It's Time To Address America's Mental Health
Bloomberg Businessweek|June 24, 2019

Material well-being has improved, but the nation’s emotional distress has climbed to crisis levels.

Cynthia Koons
It's Time To Address America's Mental Health

So many statistics say that life in the U.S. is getting better. Unemployment is at the lowest level since 1969. Violent crime has fallen sharply since the 1990s—cities such as New York are safer than they’ve ever been. And Americans lived nine years longer, on average, in 2017 than they did in 1960. It would make sense that the psychic well-being of the nation would improve along with measures like that.

Yet something isn’t right. In 2017, 47,000 people died by suicide, and there were 1.4 million suicide attempts. U.S. suicide rates are at the highest level since World War II, said the U.S. Centers for Disease Control and Prevention on June 20, when it released a study on the problem. And it’s getting worse: The U.S. suicide rate increased on average by about 1% a year from 2000 through 2006 and by 2% a year from 2006 through 2016.

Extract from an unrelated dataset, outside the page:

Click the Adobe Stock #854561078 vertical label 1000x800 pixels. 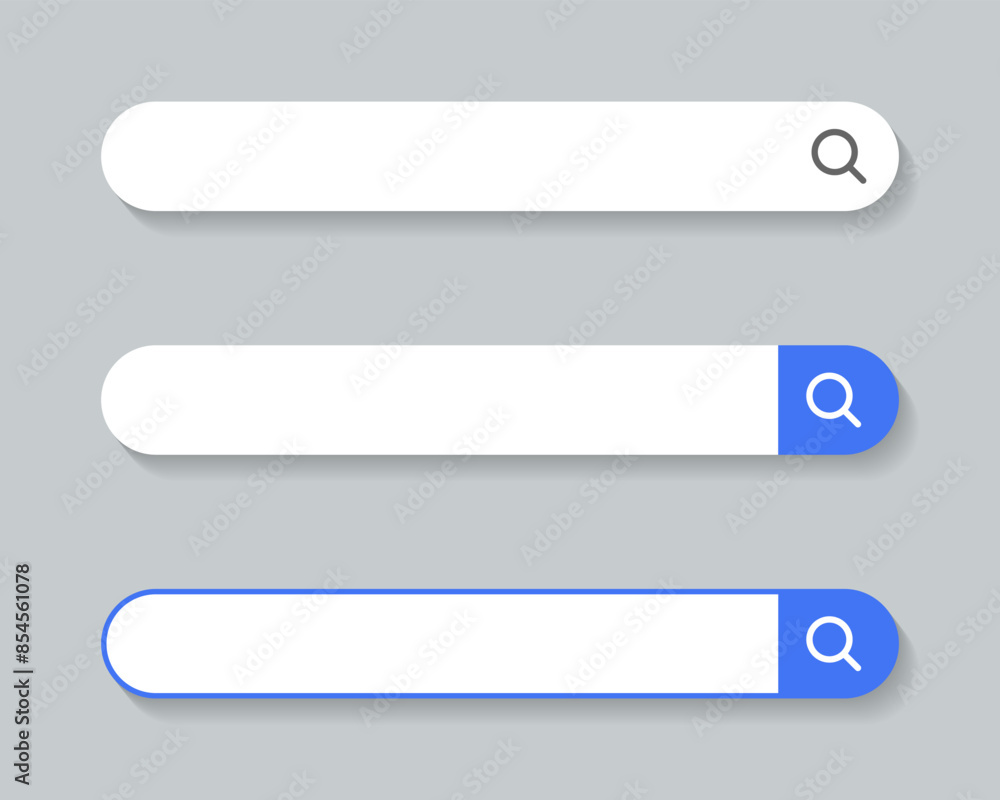coord(22,674)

Although suicide is the starkest indicator of mental distress, others abound. Drug overdoses claimed 70,000 lives in 2017, and 17.3 million, or 7%, of U.S. adults reported suffering at least one major depressive episode in the past year. Life expectancy, perhaps the broadest measure of a nation’s health, has fallen for three straight years, in part because of the rise in drug overdoses and suicides. That’s the first three-year drop since 1915 to 1918.

The problems may have different and varied causes, but what they add up to is a national mental health epidemic. The damage is on the scale of the global financial crisis, yet we lack the institutions, policies, and determination to address it. The government’s response has been inadequate, says Paul Gionfriddo, president of Mental Health America, an advocacy group. “The dollars have gone more to deep-end services in jails and prisons. It’s a really bad idea to put the money into jails because the people don’t belong there.”